By showing how asset allocation adjusts due to withdrawals—and the tax implications of those withdrawals— our advisors can more accurately assess client outcomes for each year and over time assist with choosing the best date to retire from The Boeing Company. With cash flow planning, clients can better determine where their money went and where it will go to help fund their life goals. This type of planning can be used at any life stage: early accumulators, mid-career accumulators, pre-retirees, and The Boeing Company retirees.
Early Adopters
Early Adopters can use cash flow planning to understand spending, saving, and the funding of emergency and The Boeing Company retirement accounts. Cash flow planning can start with a proper savings plan for early accumulators. As Financial planner Michael Kitces points out, “Good planning starts with putting the client’s financial house in order and making sure that a good savings plan is in place with the proceeds invested into a solid, diversified portfolio.”
Mid-Career Investors
Cash flow planning for mid-career investors can help them manage their spending so they can save for goals like paying for college and covering future healthcare expenses.
Pre-and post-retirement
Pre-retirees from The Boeing Company can use cash flow planning to show how current spending could translate into retirement spending, and the impact current spending has on funding all of their goals. The Boeing Company retirees can use cash flow planning to understand spending and the impact it has on the distribution of income to fund goals and outlive their retirement savings. Finally one of the best uses of our cash flow tool is to determine if The Boeing Company employees should retire from The Boeing Company this year versus next year.
Early Adopters
Early Adopters can use cash flow planning to understand spending, saving, and the funding of emergency and The Boeing Company retirement accounts. Cash flow planning can start with a proper savings plan for early accumulators.

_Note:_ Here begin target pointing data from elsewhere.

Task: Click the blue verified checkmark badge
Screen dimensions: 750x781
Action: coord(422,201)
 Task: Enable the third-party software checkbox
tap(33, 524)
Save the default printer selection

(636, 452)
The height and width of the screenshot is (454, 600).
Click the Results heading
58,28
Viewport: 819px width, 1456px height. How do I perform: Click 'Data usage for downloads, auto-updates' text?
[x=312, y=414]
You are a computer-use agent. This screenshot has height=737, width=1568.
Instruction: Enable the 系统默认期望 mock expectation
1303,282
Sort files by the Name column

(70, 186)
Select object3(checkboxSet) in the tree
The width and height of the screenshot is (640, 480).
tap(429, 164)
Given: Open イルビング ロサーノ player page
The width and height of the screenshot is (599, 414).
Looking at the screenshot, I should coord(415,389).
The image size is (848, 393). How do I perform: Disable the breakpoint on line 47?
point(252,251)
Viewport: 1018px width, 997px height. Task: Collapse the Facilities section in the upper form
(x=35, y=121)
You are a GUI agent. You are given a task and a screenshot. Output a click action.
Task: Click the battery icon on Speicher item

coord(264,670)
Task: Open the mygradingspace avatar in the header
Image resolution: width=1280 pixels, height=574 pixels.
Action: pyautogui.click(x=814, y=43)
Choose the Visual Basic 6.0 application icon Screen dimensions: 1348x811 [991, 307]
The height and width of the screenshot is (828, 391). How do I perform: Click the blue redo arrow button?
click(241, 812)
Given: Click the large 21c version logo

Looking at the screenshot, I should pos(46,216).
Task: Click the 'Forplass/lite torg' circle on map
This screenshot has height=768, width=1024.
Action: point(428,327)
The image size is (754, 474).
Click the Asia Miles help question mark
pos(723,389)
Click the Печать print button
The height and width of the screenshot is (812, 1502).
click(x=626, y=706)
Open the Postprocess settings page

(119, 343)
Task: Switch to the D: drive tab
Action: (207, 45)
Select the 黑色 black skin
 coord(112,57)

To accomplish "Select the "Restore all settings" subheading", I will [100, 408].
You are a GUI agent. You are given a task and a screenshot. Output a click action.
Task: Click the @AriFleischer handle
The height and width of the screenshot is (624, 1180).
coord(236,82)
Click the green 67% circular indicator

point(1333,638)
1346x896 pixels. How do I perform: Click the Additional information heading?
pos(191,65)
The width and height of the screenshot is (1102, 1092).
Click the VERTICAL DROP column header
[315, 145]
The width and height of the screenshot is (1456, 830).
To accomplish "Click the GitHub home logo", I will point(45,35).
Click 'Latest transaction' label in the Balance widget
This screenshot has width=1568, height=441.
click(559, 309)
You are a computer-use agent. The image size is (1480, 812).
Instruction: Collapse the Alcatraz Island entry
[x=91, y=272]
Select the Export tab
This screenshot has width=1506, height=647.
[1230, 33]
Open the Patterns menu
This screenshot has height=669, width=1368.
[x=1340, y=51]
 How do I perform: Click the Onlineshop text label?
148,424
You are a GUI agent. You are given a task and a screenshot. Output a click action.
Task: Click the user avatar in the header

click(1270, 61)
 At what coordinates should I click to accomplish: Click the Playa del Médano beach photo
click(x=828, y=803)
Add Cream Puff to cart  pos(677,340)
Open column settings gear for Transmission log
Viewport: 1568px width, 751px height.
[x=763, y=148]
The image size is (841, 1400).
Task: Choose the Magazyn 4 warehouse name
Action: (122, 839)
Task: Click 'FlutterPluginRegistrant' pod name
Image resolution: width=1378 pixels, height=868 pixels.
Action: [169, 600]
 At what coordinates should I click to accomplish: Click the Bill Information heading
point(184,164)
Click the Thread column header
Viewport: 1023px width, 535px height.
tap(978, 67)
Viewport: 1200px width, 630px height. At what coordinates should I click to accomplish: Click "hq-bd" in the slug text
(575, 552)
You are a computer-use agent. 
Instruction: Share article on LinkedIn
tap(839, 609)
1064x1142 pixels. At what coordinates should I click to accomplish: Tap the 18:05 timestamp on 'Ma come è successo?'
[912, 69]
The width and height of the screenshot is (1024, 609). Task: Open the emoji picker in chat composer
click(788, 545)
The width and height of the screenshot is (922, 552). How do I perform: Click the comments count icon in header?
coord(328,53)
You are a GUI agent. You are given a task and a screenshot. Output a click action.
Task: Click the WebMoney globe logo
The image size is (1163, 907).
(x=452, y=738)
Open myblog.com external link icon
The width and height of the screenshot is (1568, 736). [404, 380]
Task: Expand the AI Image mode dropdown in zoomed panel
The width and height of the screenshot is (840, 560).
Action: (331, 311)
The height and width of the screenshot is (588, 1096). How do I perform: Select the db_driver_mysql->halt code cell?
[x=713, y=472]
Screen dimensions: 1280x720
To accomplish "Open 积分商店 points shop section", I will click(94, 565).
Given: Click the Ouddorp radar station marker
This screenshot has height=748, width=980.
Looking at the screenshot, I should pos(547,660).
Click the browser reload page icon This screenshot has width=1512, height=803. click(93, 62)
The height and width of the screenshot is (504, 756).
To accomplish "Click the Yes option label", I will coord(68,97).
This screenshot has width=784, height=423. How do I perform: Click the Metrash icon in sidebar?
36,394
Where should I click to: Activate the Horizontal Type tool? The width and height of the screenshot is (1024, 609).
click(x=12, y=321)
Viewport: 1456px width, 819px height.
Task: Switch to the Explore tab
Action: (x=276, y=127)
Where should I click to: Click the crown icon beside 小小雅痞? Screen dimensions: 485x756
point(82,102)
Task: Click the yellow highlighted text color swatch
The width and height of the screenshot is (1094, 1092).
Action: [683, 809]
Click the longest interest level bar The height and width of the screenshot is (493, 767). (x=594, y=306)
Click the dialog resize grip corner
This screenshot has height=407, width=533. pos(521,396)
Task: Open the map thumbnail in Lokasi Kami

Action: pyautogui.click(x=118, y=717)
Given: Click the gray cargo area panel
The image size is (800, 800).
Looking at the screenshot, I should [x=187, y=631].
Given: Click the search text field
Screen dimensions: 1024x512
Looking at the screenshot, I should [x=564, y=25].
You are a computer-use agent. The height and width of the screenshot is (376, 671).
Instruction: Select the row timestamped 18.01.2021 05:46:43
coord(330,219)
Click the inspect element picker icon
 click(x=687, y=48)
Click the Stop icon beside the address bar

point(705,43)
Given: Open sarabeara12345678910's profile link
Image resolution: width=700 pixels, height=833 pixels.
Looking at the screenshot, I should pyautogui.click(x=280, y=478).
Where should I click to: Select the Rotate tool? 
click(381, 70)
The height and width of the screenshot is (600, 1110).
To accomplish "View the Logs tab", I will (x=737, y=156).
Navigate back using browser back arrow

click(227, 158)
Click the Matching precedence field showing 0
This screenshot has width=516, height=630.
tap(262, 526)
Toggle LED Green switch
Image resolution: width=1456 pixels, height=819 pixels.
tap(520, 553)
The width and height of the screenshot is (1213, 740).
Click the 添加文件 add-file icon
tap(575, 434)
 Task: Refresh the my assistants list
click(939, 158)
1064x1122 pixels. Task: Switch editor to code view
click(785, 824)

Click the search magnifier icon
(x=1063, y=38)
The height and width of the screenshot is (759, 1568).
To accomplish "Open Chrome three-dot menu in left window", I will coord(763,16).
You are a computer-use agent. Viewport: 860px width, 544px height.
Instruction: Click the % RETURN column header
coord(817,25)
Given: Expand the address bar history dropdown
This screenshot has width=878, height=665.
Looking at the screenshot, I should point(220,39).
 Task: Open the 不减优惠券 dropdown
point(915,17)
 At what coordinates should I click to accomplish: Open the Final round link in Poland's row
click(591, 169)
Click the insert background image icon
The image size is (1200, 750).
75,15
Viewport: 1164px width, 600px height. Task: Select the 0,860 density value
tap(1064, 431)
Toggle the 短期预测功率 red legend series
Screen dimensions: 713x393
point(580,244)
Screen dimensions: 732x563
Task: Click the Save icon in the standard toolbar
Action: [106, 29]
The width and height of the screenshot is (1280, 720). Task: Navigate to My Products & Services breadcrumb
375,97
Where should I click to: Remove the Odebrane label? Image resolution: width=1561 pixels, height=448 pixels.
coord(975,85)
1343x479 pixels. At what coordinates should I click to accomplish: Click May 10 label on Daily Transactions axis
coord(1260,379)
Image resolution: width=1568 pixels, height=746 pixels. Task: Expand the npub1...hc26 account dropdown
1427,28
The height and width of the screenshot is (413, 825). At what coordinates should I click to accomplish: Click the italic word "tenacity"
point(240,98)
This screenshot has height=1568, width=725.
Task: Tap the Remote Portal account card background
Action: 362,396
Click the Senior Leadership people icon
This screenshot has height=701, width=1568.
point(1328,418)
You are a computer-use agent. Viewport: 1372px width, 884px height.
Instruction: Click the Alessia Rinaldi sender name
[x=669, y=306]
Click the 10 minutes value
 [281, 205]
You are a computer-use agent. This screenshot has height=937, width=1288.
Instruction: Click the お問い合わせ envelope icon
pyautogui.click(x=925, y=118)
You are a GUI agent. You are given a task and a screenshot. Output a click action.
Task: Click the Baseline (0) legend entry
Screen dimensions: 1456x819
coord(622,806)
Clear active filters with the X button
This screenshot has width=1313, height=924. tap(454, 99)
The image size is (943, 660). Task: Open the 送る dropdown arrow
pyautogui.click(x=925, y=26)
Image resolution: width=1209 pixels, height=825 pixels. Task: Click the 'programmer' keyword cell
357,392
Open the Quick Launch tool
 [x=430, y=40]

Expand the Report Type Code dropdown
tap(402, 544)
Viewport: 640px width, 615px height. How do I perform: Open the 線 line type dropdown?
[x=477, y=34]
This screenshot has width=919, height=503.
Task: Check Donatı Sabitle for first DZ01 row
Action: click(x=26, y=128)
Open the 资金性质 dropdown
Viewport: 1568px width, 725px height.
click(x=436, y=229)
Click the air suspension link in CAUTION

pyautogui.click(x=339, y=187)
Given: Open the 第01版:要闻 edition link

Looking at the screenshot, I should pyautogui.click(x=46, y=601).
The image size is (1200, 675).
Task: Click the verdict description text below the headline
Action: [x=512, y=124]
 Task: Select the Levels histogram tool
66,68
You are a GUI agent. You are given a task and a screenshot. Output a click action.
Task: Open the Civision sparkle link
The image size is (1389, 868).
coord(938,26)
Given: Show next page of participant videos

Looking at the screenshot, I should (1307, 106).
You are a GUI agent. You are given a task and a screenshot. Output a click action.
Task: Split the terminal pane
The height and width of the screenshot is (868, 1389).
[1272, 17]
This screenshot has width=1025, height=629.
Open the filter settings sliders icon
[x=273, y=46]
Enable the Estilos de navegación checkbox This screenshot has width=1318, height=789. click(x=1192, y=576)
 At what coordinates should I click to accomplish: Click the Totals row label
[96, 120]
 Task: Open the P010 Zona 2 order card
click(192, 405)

As Financial planner Michael Kitces points out, “Good planning starts with putting the client’s financial house in order and making sure that a good savings plan is in place with the proceeds invested into a solid, diversified portfolio.”
Mid-Career Investors
Cash flow planning for mid-career investors can help them manage their spending so they can save for goals like paying for college and covering future healthcare expenses.
Pre-and post-retirement
Pre-retirees from The Boeing Company can use cash flow planning to show how current spending could translate into retirement spending, and the impact current spending has on funding all of their goals. The Boeing Company retirees can use cash flow planning to understand spending and the impact it has on the distribution of income to fund goals and outlive their retirement savings. Finally one of the best uses of our cash flow tool is to determine if The Boeing Company employees should retire from The Boeing Company this year versus next year.